From: Steve Dickson <SteveD@redhat.com>
To: NeilBrown <neilb@suse.de>
Cc: "J. Bruce Fields" <bfields@fieldses.org>,
"Myklebust, Trond" <Trond.Myklebust@netapp.com>,
NFS <linux-nfs@vger.kernel.org>
Subject: Re: Inconsistency when mounting a directory that 'world' cannot access.
Date: Mon, 08 Oct 2012 07:42:34 -0400 [thread overview]
Message-ID: <5072BC2A.1060100@RedHat.com> (raw)
In-Reply-To: <20121008170304.37dc6ae9@notabene.brown>
On 08/10/12 02:03, NeilBrown wrote:
> On Thu, 4 Oct 2012 12:07:39 -0400 "J. Bruce Fields" <bfields@fieldses.org>
> wrote:
>
>> On Thu, Oct 04, 2012 at 08:46:59AM +1000, NeilBrown wrote:
>>> On Wed, 3 Oct 2012 12:27:28 -0400 "J. Bruce Fields" <bfields@fieldses.org>
>>> wrote:
>>>
>>>> On Wed, Oct 03, 2012 at 03:48:43PM +0000, Myklebust, Trond wrote:
>>>>> On Wed, 2012-10-03 at 11:13 -0400, J. Bruce Fields wrote:
>>>>>> On Wed, Oct 03, 2012 at 01:46:29PM +1000, NeilBrown wrote:
>>>>>>> On Tue, 2 Oct 2012 10:33:34 -0400 "J. Bruce Fields" <bfields@fieldses.org>
>>>>>>> wrote:
>>>>>>>
>>>>>>>> I guess you're right. So it starts to sound more like: "you have a
>>>>>>>> confusing setup. Your export configuration says one thing, and your
>>>>>>>> filesystem permissions say another. Under NFSv3 the confusion didn't
>>>>>>>> matter, but now it does--time to fix it."
>>>>>>>>
>>>>>>>
>>>>>>> That's the best I could come to - I'm glad to have it confirmed. Thanks!
>>>>>>>
>>>>>>> It is unfortunate that Linux NFS uses an anon credential to mount when krb5
>>>>>>> is in use, and uses 'root' when auth_sys is used (which might be anon if
>>>>>>> "root_squash" is active, but might not).

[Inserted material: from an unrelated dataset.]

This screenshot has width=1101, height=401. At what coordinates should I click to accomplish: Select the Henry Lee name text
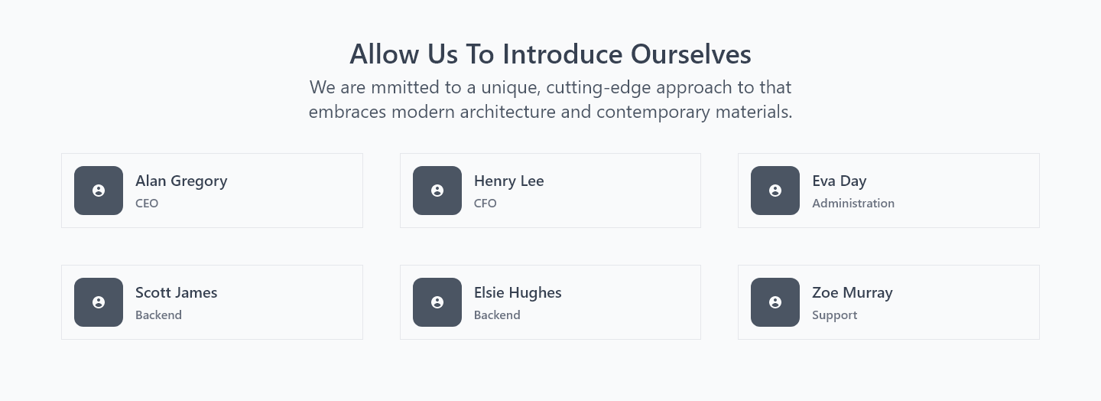509,181
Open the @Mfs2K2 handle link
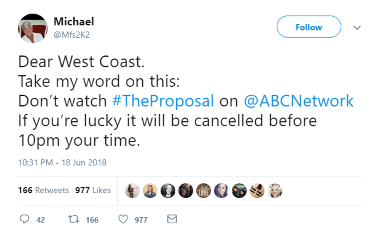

>>>>>>> I wonder if it would work to use auth_none for the mount-time lookup, just
>>>>>>> for consistency..
>>>>>>>
>>>>>>> Is the following appropriate? Is there somewhere better to put this caveat?
>>>>>>
>>>>>> Unfortunately, it's more complicated than this, as it depends on client
>>>>>> implementation and configuration details.
>>>>>>
>>>>>> Something like this would be more accurate but possibly too long:
>>>>>>
>>>>>> Note that under NFSv2 and NFSv3, the mount path is traversed by
>>>>>> mountd acting as root, but under NFSv4 the mount path is looked
>>>>>> up using the client's credentials. This means that, for
>>>>>> example, if a client mounts using a krb5 credential that the
>>>>>> server maps to an "anonmyous" user, then the mount will only
>>>>>> succeed if that directory and all its parents allow eXecute
>>>>>> permissions.
>>>>>
>>>>> So you're listing this as a "feature" rather than a bug? There should be
>>>>> no reason to constrain the pseudofs to use the permission checks from
>>>>> the underlying filesystem.
>>>>
>>>> I'd be fine with that.
>>>>
>>>> (That still leaves some subtle v3/v4 difference in the case of mount
>>>> paths underneath an export?
>>>>
>>>> What *is* the existing mountd behavior there, exactly? I'm inclined to
>>>> think allowing mounts of arbitrary subdirectories is a bug, but maybe
>>>> there's some historical reason for it or maybe someone already depends
>>>> on it.)
>>>>
>>>> --b.
>>>
>>> The behaviour is simple that you mount a filehandle (typically belonging to a
>>> directory) and that filehandle can be anything inside any exported filesystem.
>>
>> It's not the nfsd behavior that bothers me--there's nothing we can do
>> about the fact that access by filehandle can bypass directory
>> permissions.
>>
>> What bothers is that mountd will apparently allow anyone to do a lookup
>> anywhere in an exported filesystem.
>
> Not anyone - it requires a privileged source port from a known host.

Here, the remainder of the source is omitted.